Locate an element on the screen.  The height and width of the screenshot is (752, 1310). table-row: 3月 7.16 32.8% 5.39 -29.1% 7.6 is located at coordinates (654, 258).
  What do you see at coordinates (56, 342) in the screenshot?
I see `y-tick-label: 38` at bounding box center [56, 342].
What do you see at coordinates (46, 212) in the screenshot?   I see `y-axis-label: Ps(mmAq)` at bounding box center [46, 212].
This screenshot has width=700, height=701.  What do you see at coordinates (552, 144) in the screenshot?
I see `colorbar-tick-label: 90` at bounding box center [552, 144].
******
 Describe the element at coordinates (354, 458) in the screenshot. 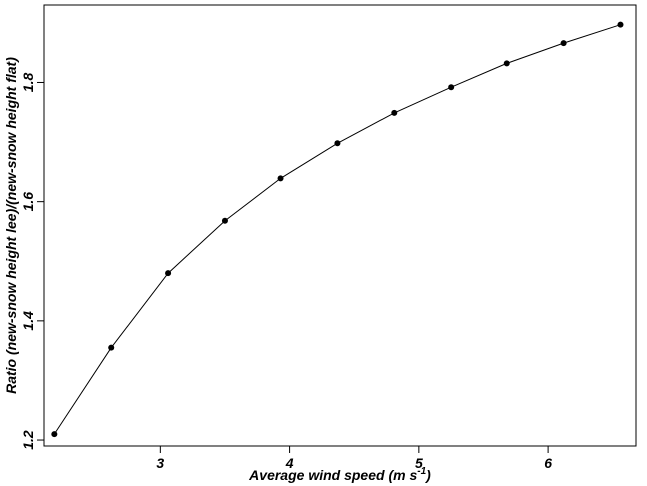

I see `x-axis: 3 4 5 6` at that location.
******
Problem:
Copy out every line of the material above that contains the word "What".

Written response:
  What do you see at coordinates (56, 342) in the screenshot?
What do you see at coordinates (46, 212) in the screenshot?   I see `y-axis-label: Ps(mmAq)` at bounding box center [46, 212].
This screenshot has width=700, height=701.  What do you see at coordinates (552, 144) in the screenshot?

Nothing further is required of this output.